Along with that, when it comes to business, it affects professional efficacy. Again, WHO says burnout affects professional efficacy, which means that we begin to doubt our physicians. If you are a leader, you got to take a decision. Now, whether it’s a right decision or wrong decision, forget about it. But there has to be coherence. There’s to be a clear thinking process. Our thoughts and our brains get modeled up when we have burnout. We begin to doubt our decision-making ability and that’s where productivity is affected. Basically, burnout means recognition. It’s not just I who I’m burned out. It is translating into everything around me, my work, my relationships, my health, and so, stop. It means you got to stop.

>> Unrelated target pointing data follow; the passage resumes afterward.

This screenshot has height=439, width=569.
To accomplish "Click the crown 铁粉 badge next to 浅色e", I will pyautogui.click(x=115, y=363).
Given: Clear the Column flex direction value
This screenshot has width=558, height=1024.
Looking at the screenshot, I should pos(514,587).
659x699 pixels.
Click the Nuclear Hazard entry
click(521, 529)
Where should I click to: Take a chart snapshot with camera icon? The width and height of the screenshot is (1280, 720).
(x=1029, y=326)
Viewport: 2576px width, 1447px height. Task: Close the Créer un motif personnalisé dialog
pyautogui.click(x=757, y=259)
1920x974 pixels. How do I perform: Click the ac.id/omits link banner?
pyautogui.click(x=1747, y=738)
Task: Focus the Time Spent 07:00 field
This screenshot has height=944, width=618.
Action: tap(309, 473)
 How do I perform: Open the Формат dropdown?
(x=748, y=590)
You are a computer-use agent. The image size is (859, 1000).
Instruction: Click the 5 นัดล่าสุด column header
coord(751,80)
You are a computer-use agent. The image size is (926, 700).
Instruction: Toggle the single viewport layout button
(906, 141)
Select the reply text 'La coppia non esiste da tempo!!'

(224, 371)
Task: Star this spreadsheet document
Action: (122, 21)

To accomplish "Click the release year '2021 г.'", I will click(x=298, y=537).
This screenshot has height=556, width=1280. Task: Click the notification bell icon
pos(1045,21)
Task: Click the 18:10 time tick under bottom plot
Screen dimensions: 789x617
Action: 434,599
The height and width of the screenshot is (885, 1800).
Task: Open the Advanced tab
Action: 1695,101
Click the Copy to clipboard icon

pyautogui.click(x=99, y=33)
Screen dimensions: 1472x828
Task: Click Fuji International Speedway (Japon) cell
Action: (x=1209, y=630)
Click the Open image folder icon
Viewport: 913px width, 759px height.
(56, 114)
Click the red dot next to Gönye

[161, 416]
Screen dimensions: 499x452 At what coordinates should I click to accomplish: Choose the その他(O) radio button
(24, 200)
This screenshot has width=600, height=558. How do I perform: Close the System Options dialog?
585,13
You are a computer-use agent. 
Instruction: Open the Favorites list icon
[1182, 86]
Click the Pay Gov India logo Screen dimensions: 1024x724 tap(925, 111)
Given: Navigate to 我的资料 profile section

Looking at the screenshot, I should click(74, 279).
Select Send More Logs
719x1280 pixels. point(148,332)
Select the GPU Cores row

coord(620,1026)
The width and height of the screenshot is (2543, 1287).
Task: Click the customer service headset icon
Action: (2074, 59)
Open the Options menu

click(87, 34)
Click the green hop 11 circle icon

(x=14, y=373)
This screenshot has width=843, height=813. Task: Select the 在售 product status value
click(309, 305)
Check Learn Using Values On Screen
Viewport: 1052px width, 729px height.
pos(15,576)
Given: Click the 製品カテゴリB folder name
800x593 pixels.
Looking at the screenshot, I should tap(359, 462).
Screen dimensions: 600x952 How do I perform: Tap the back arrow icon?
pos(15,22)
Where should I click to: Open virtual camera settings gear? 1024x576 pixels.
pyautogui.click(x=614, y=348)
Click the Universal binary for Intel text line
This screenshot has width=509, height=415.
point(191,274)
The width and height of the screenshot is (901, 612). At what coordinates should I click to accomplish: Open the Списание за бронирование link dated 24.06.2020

You have to stop and you got to go to the three R’s, which is rest, sleep and nutrition, rejuvenate, and replenish. Rest, replenish, actually, because your energy depletion, rest, replenish. Where are those places that you can go to which fill you up? Everything that we can do, hobbies, games, play, whatever, holiday, whatever that can replenish us, fill us up. That’s where rejuvenation happens because that’s the new energy that’s coming in. That’s fresh energy.

R: If you go from that angle and in your experience, how can I formulate healthy expectations that give me a sense of success and achievement at the end of the day or at the end of the week, or at the end of the month, basically, maybe across the board? What would that look like in your view?

N: Well, I’m a mindset mentor. The thing is everything starts from the mind. We have to change… My whole thing, philosophy on which the company is based, on which I live my life and all of that is think, do, be. If we don’t change it here, it ain’t going to translate. So we have to start from the fact that we will incorporate a compassionate inner voice with regard to this ambition and big results-oriented mindset. We have to make a conscious decision. We shift the focus from the results to the journey and say every day that we strive, it’s going to be about growth, which will involve failure and falling short, but it’s about the effort. You just stay on course and we be compassionate to ourselves. Take a little bit of time to replenish ourselves. Understand that we may not perform excellently every day, but the next day we have enough in ourselves to come back and do it again.

You have to change your mindset from success-driven and success defined to a growth mindset. This is about me. This is my journey. It is about my self-discovery, learning, and growth, and growth never stops. Results cage you. If you fail to get that big fat client in or you fail to win the match or you fail to have this great business meeting or whatever standard you’re holding up to, does that mean you are nothing? Does that mean you don’t deserve to be at the table? Or does it mean that we reexamine why we failed and come back in there tomorrow and try again with our learnings? It’s a mindset. It’s a growth mindset with a compassionate inner voice and it allows… At the core of it is this is my journey; what do I need to thrive and do my best and permission to fail?

R: You heard it here, everyone. The results will cage you, the journey will set you free, this great episode with Naomi George. Naomi, thank you so much for joining us on the conversation on Women in Family Business.

N: Thank you. I enjoyed it Ramia. Thank you so much.